This is more of a workflow question but it has a technical reason for it.
I've been working on a rolling ball game for mobile. When working on the prototype, I hit a problem that I had encountered before when dealing with this type of game.
I typically use box colliders when using floor tiles. Problems occur when the ball hits a boundary between tiles - it jumps a little. I understand why this is. For this particular game my solution was to have a moving collider sat just below the floor and have no colliders in the tiles. The collider would then follow the ball, giving smooth movement along the playing area. It causes other issues but does the job well enough to test the gameplay for prototyping purposes.
Now that I'm back in 3DS Max creating the production graphics, my question is whether or not I should split the level into reusable chunks, import them into Unity and then build the levels within Unity - or if I should create the entire level in 3DS Max?
I'm wondering whether, by creating the levels in Unity, I'm going to hit the same problem with section boundaries causing the ball to jump. I hope someone can give me suggestions before I spend too much time on the assets.

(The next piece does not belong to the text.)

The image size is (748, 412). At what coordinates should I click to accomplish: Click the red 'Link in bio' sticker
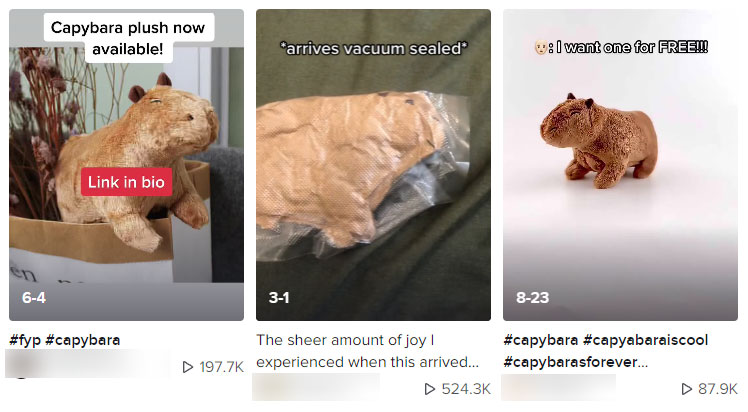coord(126,182)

Answer by Cherno · Mar 08, 2015 at 02:37 PM
If you have a level that has no recurring elements, with every area being customized, then do it all in Max. However, if you want to speed up development and use recurring elements, then by all means create reusable models like hallways and rooms and make Prefabs from them inside Unity, and create levels from then inside Unity. I recommend creating seperate, simplified collision meshes for each part you create and make the prefabs use the respective collision meshes as their mesh collider meshes.